Assigned task —
What is needed is a copy of each line in the listing below that contains "computer".
- - -
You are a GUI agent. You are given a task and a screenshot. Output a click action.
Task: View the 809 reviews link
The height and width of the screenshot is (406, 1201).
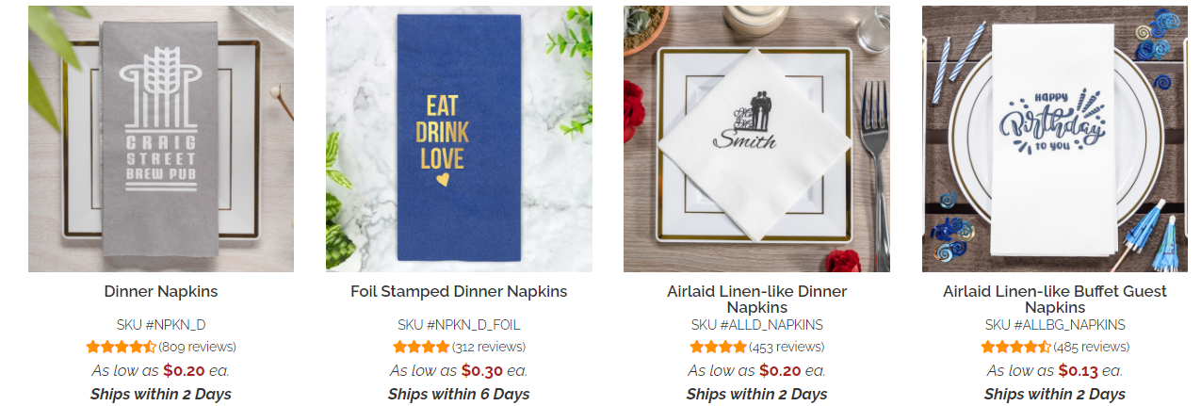click(197, 347)
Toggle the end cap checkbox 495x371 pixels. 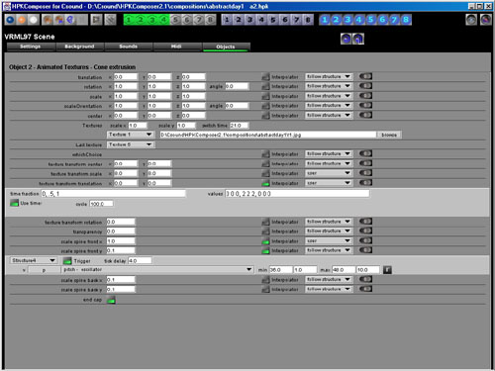pyautogui.click(x=111, y=300)
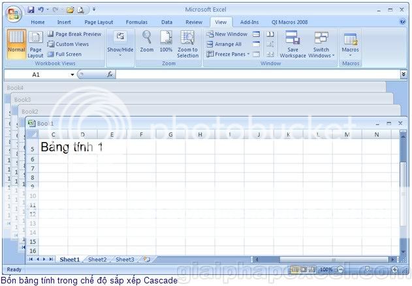The image size is (412, 286).
Task: Click the Help question mark icon
Action: pos(403,21)
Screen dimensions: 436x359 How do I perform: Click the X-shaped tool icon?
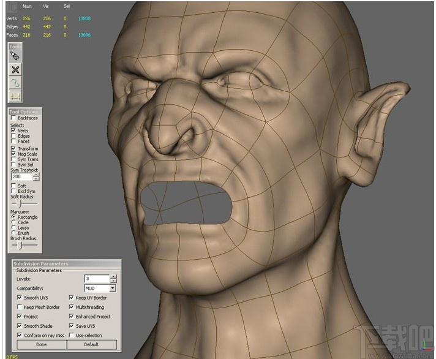click(15, 70)
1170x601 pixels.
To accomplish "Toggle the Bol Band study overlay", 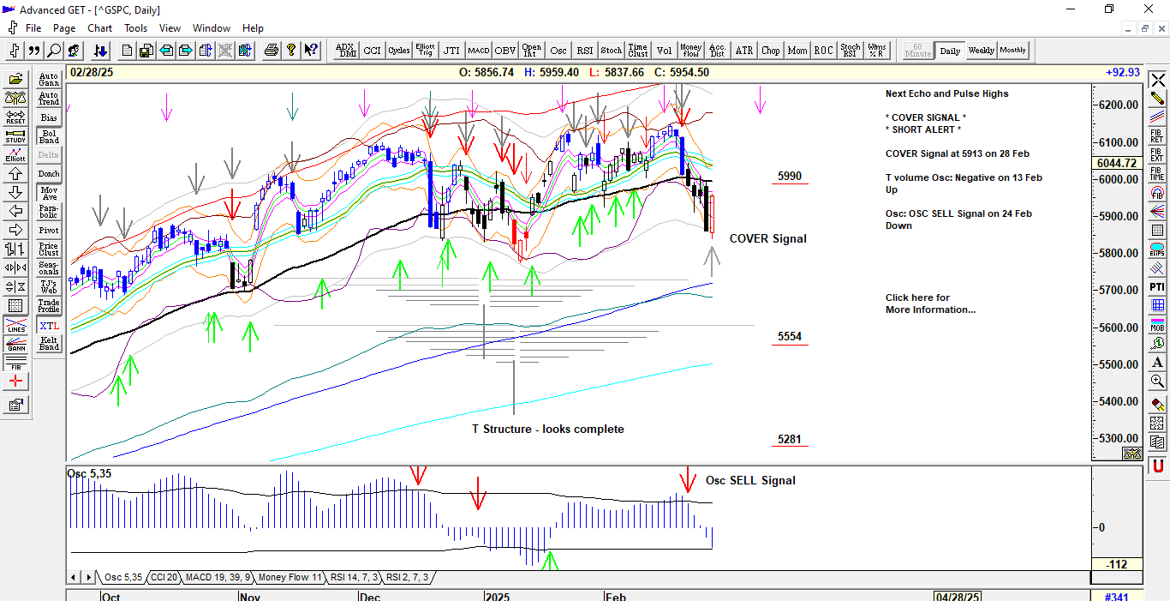I will [49, 136].
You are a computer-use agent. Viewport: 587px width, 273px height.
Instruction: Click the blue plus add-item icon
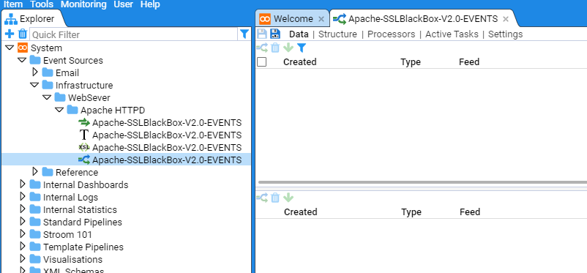10,34
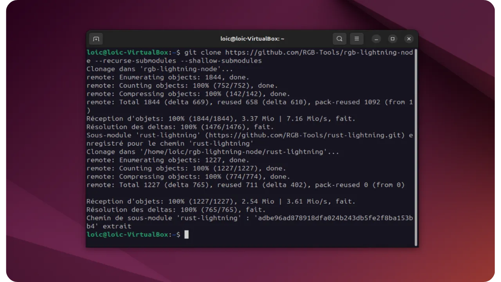The height and width of the screenshot is (282, 501).
Task: Open a new terminal tab
Action: (x=96, y=39)
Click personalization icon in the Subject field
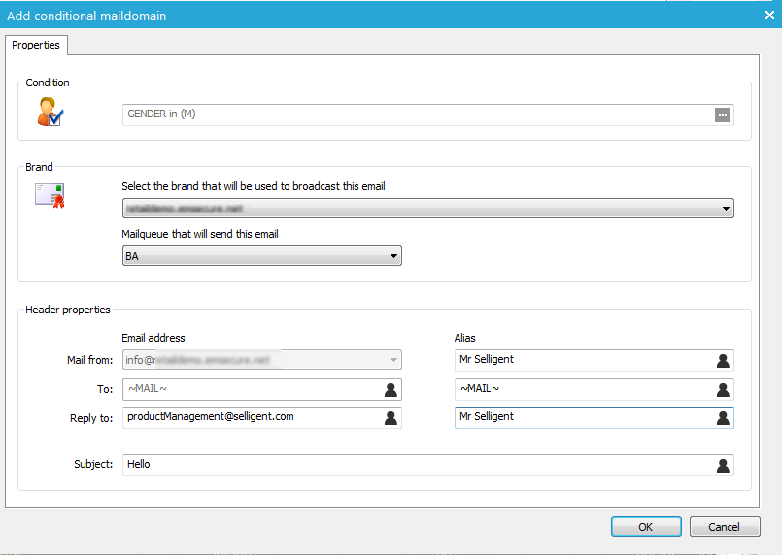Image resolution: width=782 pixels, height=555 pixels. coord(722,465)
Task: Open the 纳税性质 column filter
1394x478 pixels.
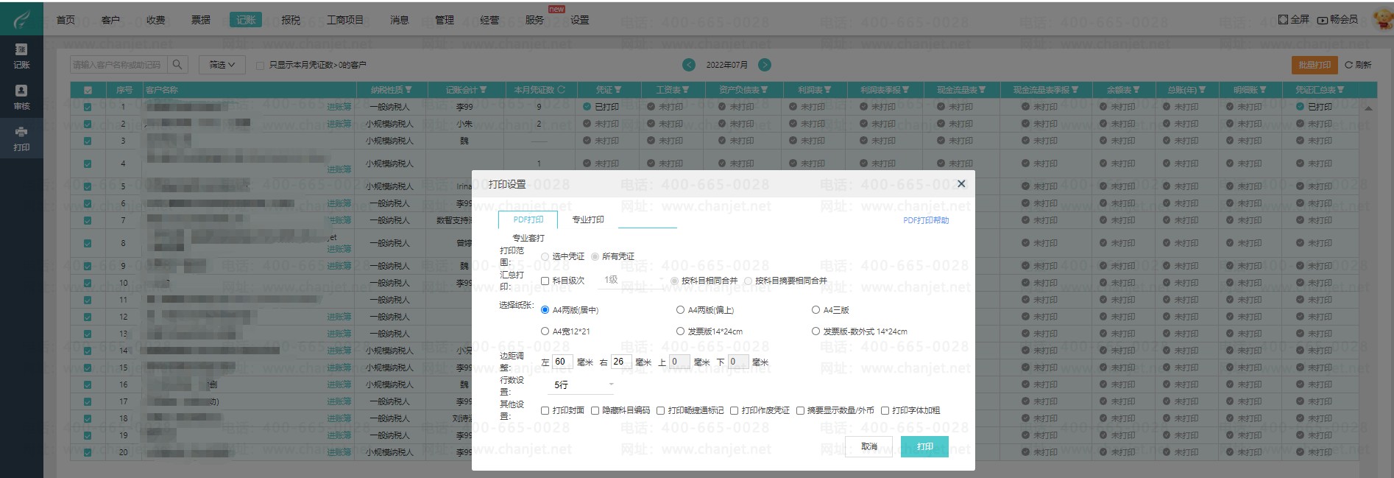Action: (x=408, y=90)
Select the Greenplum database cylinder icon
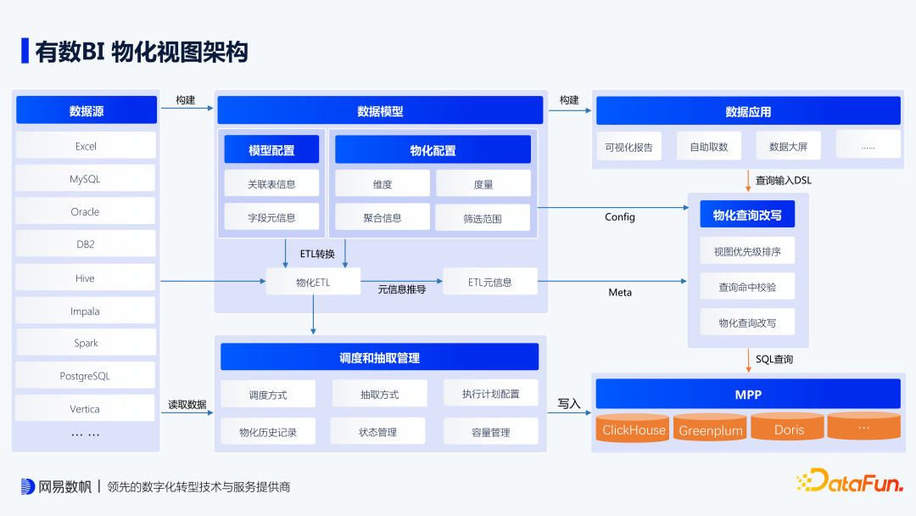Image resolution: width=916 pixels, height=516 pixels. (x=710, y=429)
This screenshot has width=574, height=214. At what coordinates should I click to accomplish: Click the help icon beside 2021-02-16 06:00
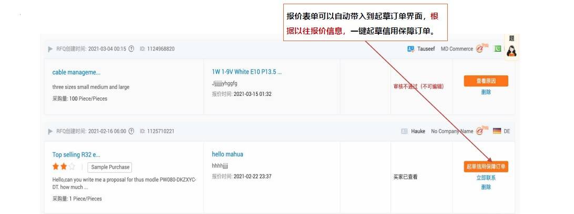(131, 131)
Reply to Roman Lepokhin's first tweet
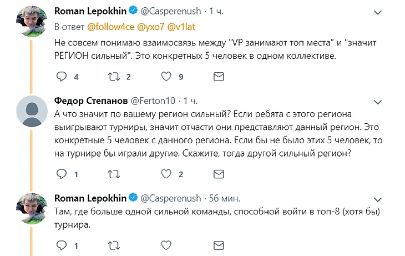 [x=62, y=77]
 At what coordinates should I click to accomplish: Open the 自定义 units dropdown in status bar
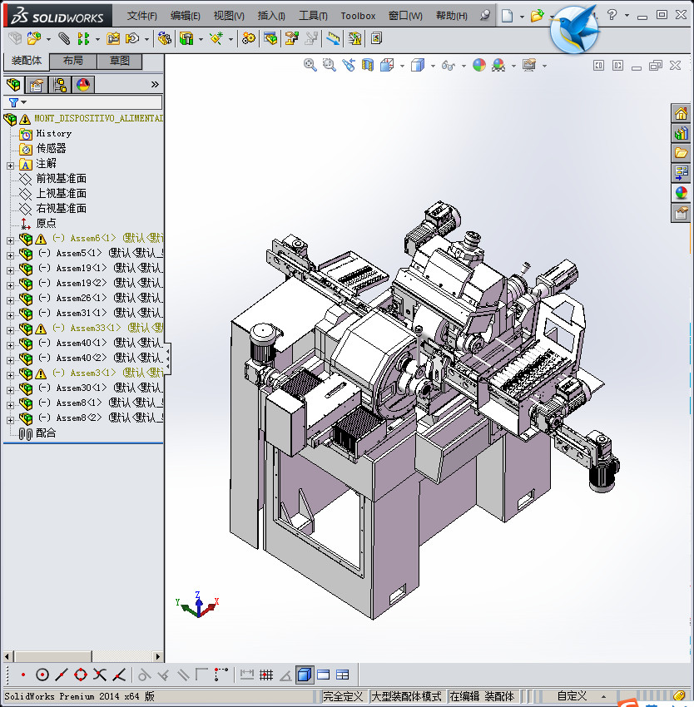(573, 696)
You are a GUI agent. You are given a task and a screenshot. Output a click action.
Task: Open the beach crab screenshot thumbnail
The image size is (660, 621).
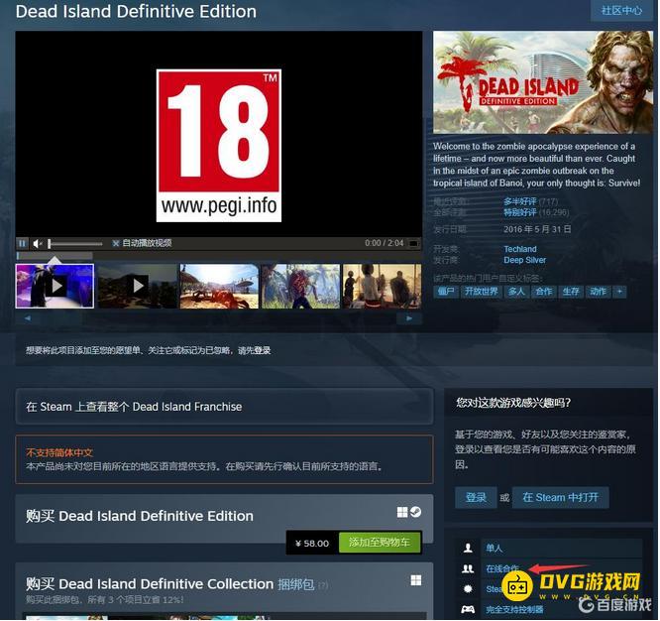(219, 286)
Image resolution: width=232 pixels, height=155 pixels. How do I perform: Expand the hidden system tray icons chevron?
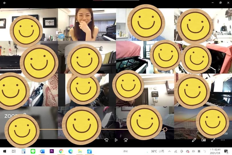[169, 151]
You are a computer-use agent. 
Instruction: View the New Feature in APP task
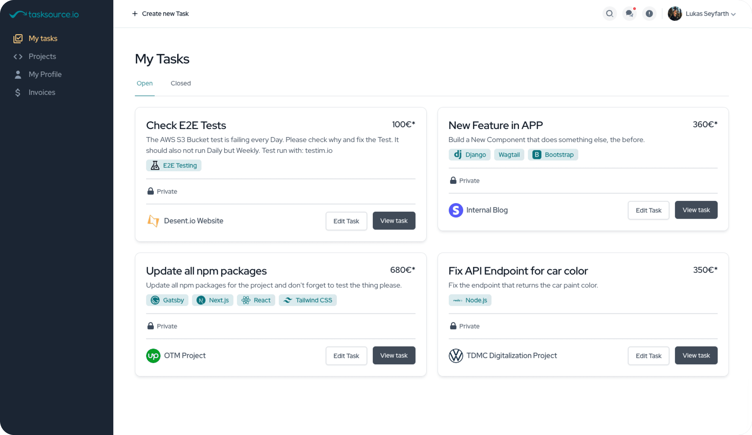[696, 210]

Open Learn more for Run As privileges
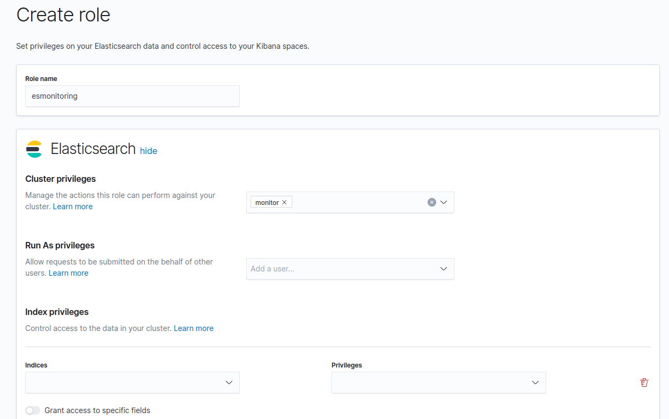coord(68,273)
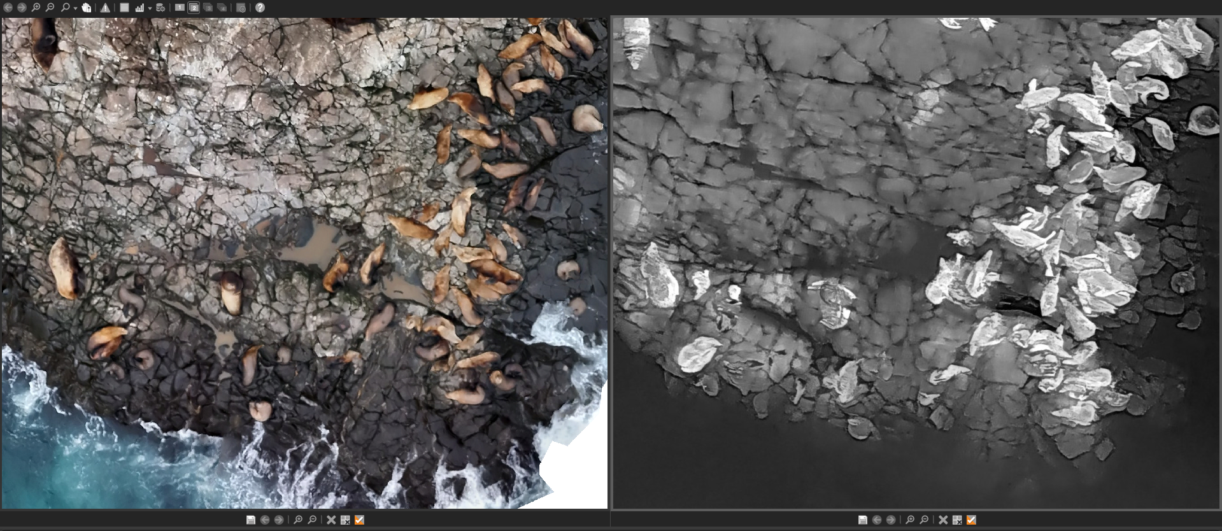Click the left aerial sea lion image
1222x531 pixels.
304,263

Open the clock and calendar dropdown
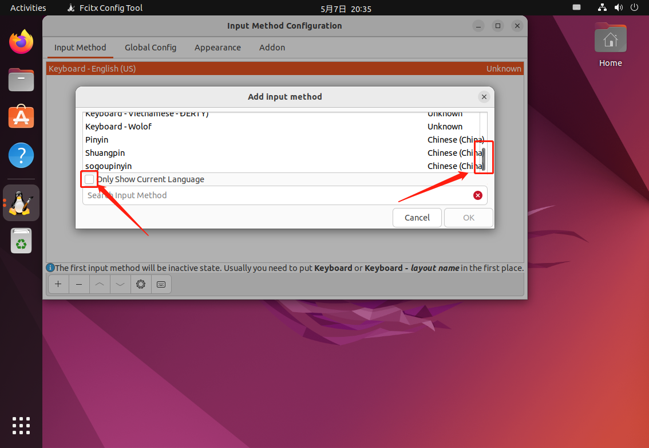346,9
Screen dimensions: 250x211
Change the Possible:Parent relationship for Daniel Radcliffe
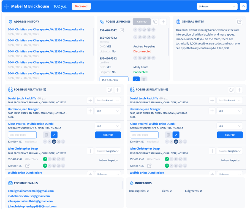(x=108, y=100)
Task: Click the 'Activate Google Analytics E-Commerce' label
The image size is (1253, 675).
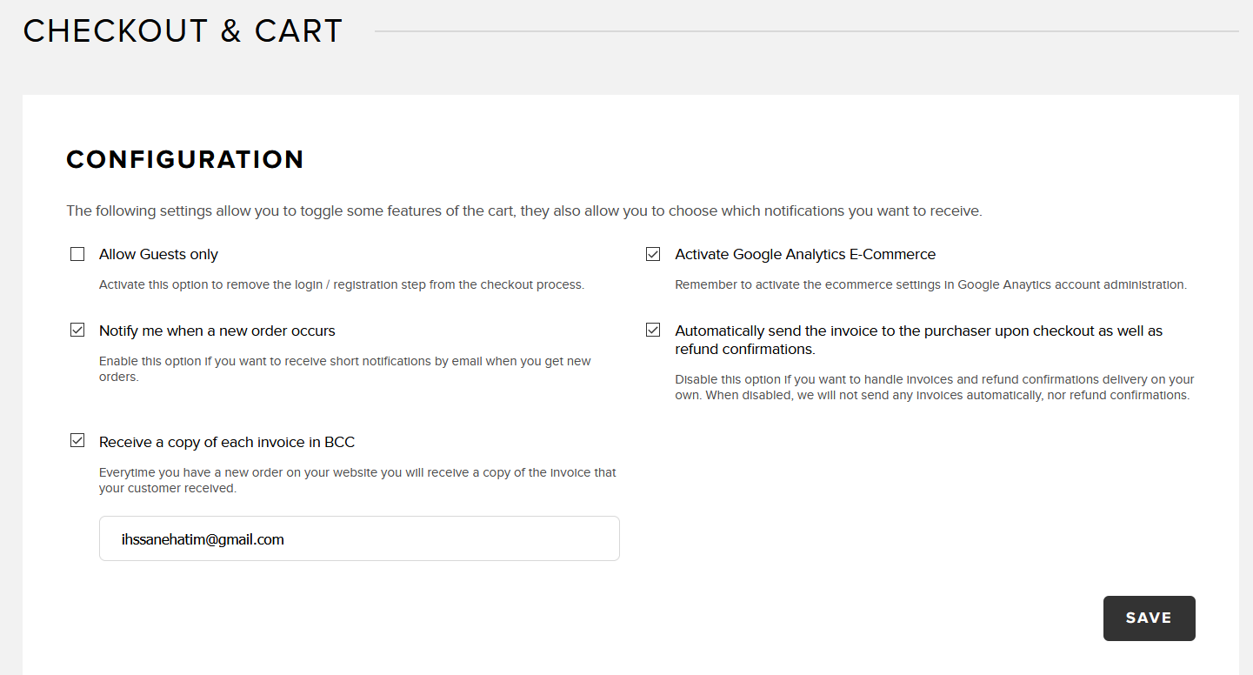Action: (805, 255)
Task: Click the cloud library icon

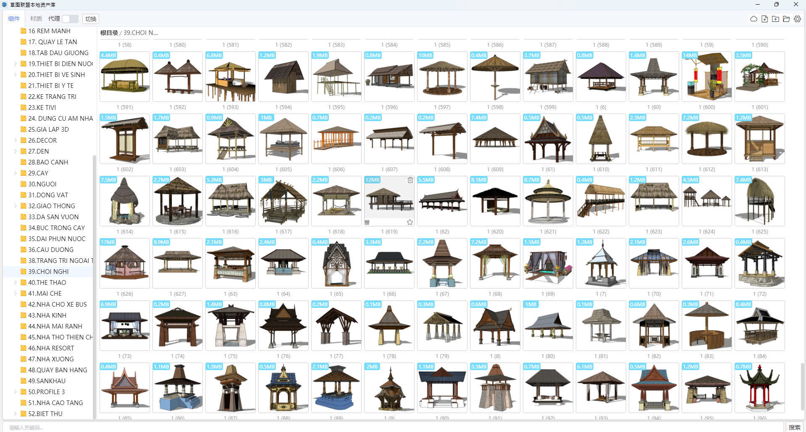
- - -
Solution to this problem —
You are a computer-use agent. Viewport: 587px width, 273px height.
You are a computer-use agent. 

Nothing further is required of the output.